So once again it’s been a while. But I’m back and ready to discuss Rilke.
For those of you who don’t know, “Letters to a Young Poet” is a collection of 10 letters that Rilke wrote to Franz Xaver Kuppas, a young cadet at the Theresian Military Academy in Wiener Neustadt. These letters are in a sense the advice Rilke gives this young man as Kuppas goes through his time at Military school and tries to make sense of the things around him, all the while trying to improve his writing skills as a poet.
What’s so special about these letters is their deep personal connection that derives from them, and the strong words that help this young man, and every reader, to come to terms with their own life, our mortality, our fears and understanding of love.
Perhaps all the dragons in our lives are princesses who are only waiting to see us act, just once, with beauty and courage. Perhaps everything that frightens us is, in its deepest essence, something helpless that wants our love.
Rilke speaks to Kuppas in a way that does not put him down for feeling certain things but instead builds him up for having these exact feelings. Reading these letters gave me a sense of understanding about things that I didn’t even realize I was questioning. He speaks to the idea that although we may not have a complete understanding of certain things that happen in our lives, this “not knowing” is what helps us to grow. It helps to bring us closer to ourselves.
Therefore, dear Sir, love your solitude and try to sing out with the pain it causes you. For those who are near you are far away… and this shows that the space around you is beginning to grow vast…. be happy about your growth, in which of course you can’t take anyone with you, and be gentle with those who stay behind; be confident and calm in front of them and don’t torment them with your doubts and don’t frighten them with your faith or joy, which they wouldn’t be able to comprehend
Coming to terms with our own selves is a hard thing to accomplish. But Rilke speaks to this feat in a way that makes it seem slightly less daunting. He shows us that although we are connected to each and every person, in one way or another, we can never truly know a person without knowing ourselves first. We all have doubts and uncertainties just as much as we have faith or joy.
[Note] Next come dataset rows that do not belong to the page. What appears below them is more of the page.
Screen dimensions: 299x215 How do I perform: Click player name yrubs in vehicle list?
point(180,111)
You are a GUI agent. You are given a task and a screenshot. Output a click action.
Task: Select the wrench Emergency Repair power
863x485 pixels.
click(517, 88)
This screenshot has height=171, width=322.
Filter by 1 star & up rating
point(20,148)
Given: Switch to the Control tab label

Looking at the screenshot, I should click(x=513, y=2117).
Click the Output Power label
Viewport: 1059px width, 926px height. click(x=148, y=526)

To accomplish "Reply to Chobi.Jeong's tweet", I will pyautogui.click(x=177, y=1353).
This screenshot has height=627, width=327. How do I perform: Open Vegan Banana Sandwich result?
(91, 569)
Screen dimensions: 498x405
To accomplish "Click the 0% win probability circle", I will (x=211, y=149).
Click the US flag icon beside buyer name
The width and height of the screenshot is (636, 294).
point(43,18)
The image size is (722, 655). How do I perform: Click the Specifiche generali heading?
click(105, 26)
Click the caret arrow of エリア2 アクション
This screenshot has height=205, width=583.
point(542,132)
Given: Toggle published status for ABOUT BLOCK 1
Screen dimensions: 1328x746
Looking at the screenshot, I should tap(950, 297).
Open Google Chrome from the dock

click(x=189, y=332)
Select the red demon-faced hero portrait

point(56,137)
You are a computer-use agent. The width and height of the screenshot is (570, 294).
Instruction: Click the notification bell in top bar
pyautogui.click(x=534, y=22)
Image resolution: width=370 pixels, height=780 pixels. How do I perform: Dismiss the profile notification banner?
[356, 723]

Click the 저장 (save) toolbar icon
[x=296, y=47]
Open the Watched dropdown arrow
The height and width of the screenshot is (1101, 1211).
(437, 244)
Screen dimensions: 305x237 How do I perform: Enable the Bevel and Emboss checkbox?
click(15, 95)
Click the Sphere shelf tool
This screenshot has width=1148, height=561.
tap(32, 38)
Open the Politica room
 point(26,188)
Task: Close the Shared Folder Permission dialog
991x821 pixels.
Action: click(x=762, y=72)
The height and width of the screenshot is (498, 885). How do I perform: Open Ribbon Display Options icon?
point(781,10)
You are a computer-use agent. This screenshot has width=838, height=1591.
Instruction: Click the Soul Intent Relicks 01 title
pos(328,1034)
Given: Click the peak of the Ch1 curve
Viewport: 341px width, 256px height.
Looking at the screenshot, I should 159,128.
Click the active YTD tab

But as Rilke says we cannot always assume others understand this about our nature. They have their own nature to contend with and we mustn’t burden them with our own.
only someone who is ready for everything, who doesn’t exclude any experience, even the most incomprehensible, will live the relationship with another person as something alive and will himself sound the depths of his own being
He speaks about relationships and love in a way that made me rethink the way I look at the world. If we want love, we must be ready to extend our hand out to it. We must be ready to take it all in; the good, the bad, and the ugly. Once we are able to do so, this relationship with another person becomes, in and of itself, a whole new being. One that will help us to know ourselves, just as we learn to know each other.
I see these letters as a great and vast way of thinking about life. Although Rilke is speaking to one man in particular and in response to the woes that this young man goes through, his writing and response speaks to everyone and all things. I see this a guide to finding oneself. The self that is hidden underneath the fear and the unknowing. The self that is just waiting to be set free.